### [EXCERTO DO TEXTO]

Os políticos e a economia são os mais responsáveis do estado a que chegamos porque pretendem enganar o cidadão dizendo que na guerra declarada à cultura ocidental se trata apenas de casos individuais ou de grupos extremistas e, por isso, não exigem o estabelecimento de acordos bilaterais de abertura que assegurem nas sociedades islâmicas o respeito pelos cristãos e ateus como acontece nas sociedades ocidentais com os muçulmanos. A troca e o intercâmbio não é suficiente nem honesta se uma parte se preocupa apenas com o dinheiro como se o mundo se reduzisse a um supermercado.
Também é verdade que uma cultura se afirma em grande parte pela economia e tecnologia mas estas não são monopólio eterno do Ocidente e no futuro quem mais se afirmará serão as culturas com economias fortes. O ocidente vive na ilusão de poder continuar a abdicar da sua cultura e só com a economia e meia dúzia de valores desencarnados poder continuar a influenciar determinantemente o mundo sem uma plataforma cultural vivida; equivoca-se não se tornando consciente das razões da sua decadência. Nos inícios havia a guerra entre tribos, depois entre nações e agora dá-se entre civilizações. O ocidente encontra-se num momento da História semelhante ao dos judeus no tempo em que os romanos lhe destruíram o templo. Deles poderia o Ocidente e em especial a Europa aprender muito. O povo judeu integrou nele a interculturalidade sem perder nem renegar a sua identidade. Por isso continua a ser no mundo uma referência positiva e ao mesmo tempo, com o cristianismo, um grande impulsionador da história humana. Nos países onde os judeus se encontram, a civilização avança sem que se imponham. Estes poderiam constituir para as elites europeias um exemplo de abertura e de autodefinição na medida em que ad intra se aceitam como judeus crentes e judeus seculares e ad extra se afirmam no respeito pelas leis que vigoram nos países onde se integram sem quaisquer devaneios ideológicos de grupo.

### [TRABALHO A FAZER]
**a)** Resuma em duas frases o excerto sobre a cultura ocidental.
**b)** Transcreva do excerto sobre a cultura ocidental o trecho que começa em "Os políticos e" e segue até "a um supermercado.".
**c)** No excerto sobre a cultura ocidental, a que momento da história dos judeus se compara a situação atual do Ocidente?
O material não é usado para nada disto.

### [EXCERTO DE DADOS]
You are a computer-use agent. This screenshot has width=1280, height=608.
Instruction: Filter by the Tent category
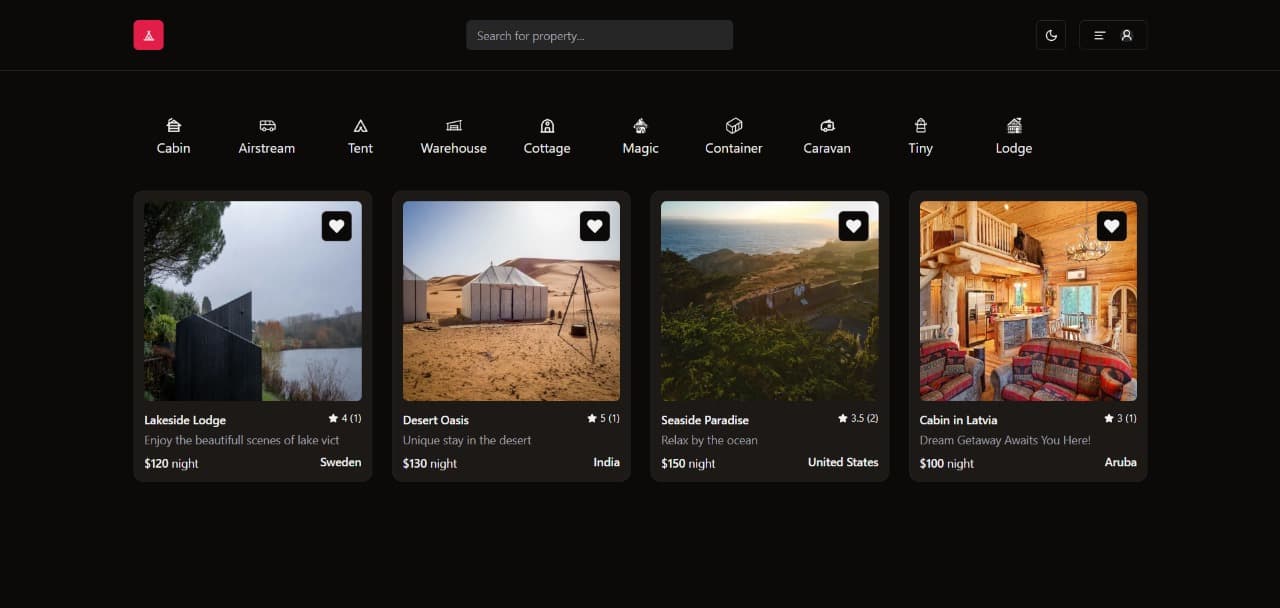[360, 137]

### [RESPOSTAS RESOLVIDAS]
**a)** O excerto responsabiliza os políticos e a economia por apresentarem a guerra contra a cultura ocidental como casos individuais ou de grupos extremistas e por não exigirem acordos que assegurem nas sociedades islâmicas o respeito por cristãos e ateus. Afirma que o Ocidente se ilude ao abdicar da sua cultura e confiar só na economia, e aponta o povo judeu como exemplo de quem integrou a interculturalidade sem perder a sua identidade.

**b)**
Os políticos e a economia são os mais responsáveis do estado a que chegamos porque pretendem enganar o cidadão dizendo que na guerra declarada à cultura ocidental se trata apenas de casos individuais ou de grupos extremistas e, por isso, não exigem o estabelecimento de acordos bilaterais de abertura que assegurem nas sociedades islâmicas o respeito pelos cristãos e ateus como acontece nas sociedades ocidentais com os muçulmanos. A troca e o intercâmbio não é suficiente nem honesta se uma parte se preocupa apenas com o dinheiro como se o mundo se reduzisse a um supermercado.

**c)** Ao tempo em que os romanos lhes destruíram o templo.